Song
- Language: Greek
- English title: "We Are Two"
- Published: 1968
- Songwriter: Mikis Theodorakis

= Imaste dio =

Imaste dio, Ímaste dió or Eimaste dio (Είμαστε δυο, meaning 'We are two') is a song by Mikis Theodorakis, the leftist Greek composer and politician.

==Background==
Ímaste dió was one of the songs written by Mikis Theodorakis for prominent member of the Greek left Andreas Lentakis (1935-1997) towards the end of the 1960s. At the time of the 7 year military dictatorship in Greece this song, whose theme was the torture and isolation of a political detainee in prison, became a major rallying cry of the Greek leftwing political groups. The song is also featured in a comedy by Thanasis Veggos about the forbidden songs in Greece during the time of the Colonels.

==Versions==
A French version of Eimaste Dio, Nous sommes deux, was popularized by singer Georges Moustaki in the 1970s.

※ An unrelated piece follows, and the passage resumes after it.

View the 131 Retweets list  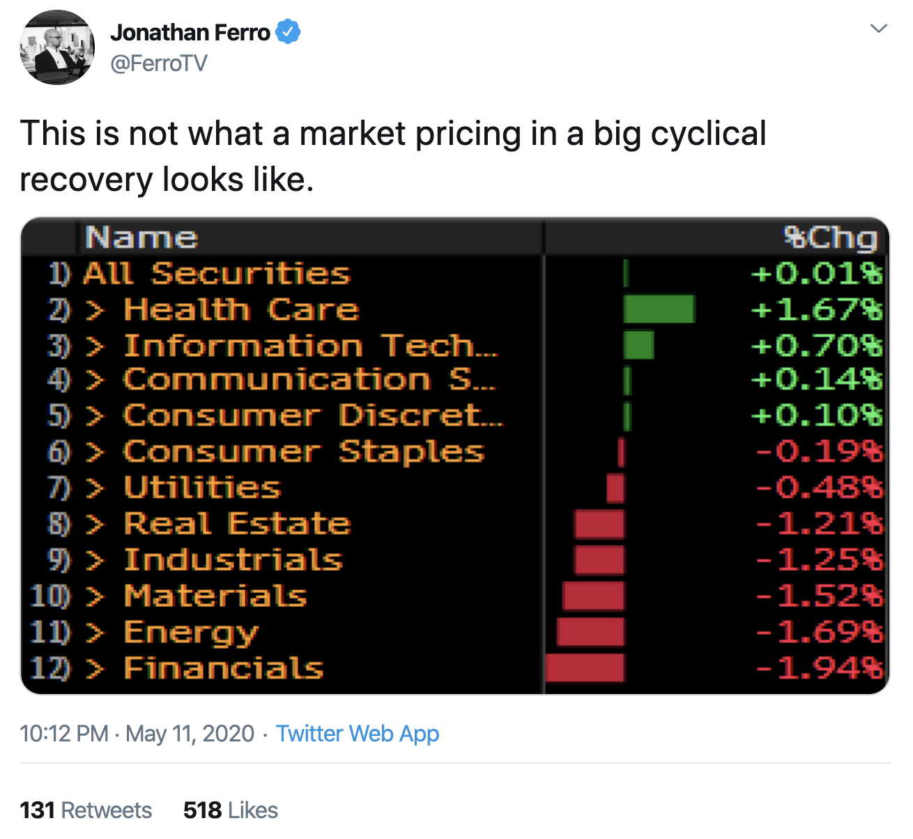pos(86,810)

A second version was recorded with different lyrics by singer Dalida with the title A chaque fois j'y crois in 1977.

A Swedish version, Två, was recorded by singer Sven-Bertil Taube in 1974.

Moustaki's "Nous sommes deux" can be heard in the eponymous television documentary by Robert Manthoulis filmed for French television in 1970 and on the soundtrack of the 2006 film Salvador.